**What you have to do**
Repeat the records from the line containing "Favorite the #8" through the line containing "pyautogui.click(x=999, y=36)", without changing anything.

═════ Listing

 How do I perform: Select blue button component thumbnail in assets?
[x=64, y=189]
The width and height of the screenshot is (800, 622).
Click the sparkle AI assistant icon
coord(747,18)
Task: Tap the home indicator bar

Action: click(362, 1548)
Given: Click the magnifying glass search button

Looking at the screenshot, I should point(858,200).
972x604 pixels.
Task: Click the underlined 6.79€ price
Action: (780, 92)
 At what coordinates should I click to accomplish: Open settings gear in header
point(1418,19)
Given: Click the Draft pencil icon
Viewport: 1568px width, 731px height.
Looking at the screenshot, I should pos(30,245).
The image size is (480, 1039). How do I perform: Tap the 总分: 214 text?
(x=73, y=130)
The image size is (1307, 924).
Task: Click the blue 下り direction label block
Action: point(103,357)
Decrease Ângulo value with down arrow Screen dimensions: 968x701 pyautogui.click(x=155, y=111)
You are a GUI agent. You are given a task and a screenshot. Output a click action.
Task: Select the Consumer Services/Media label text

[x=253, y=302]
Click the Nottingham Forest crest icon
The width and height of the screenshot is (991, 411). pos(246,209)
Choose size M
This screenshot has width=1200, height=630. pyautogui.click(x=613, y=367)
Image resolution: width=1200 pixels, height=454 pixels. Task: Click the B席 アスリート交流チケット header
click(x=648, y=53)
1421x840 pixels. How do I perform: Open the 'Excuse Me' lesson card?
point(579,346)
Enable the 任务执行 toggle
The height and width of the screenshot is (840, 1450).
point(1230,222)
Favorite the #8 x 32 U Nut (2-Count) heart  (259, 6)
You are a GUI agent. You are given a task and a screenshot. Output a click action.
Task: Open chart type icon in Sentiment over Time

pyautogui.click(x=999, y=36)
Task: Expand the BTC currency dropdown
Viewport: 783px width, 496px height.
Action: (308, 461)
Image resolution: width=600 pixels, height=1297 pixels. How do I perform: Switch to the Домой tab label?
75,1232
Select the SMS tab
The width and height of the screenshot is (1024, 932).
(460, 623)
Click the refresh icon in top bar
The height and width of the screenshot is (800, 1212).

══════════

**Result of this exercise**
Favorite the #8 x 32 U Nut (2-Count) heart  (259, 6)
You are a GUI agent. You are given a task and a screenshot. Output a click action.
Task: Open chart type icon in Sentiment over Time

pyautogui.click(x=999, y=36)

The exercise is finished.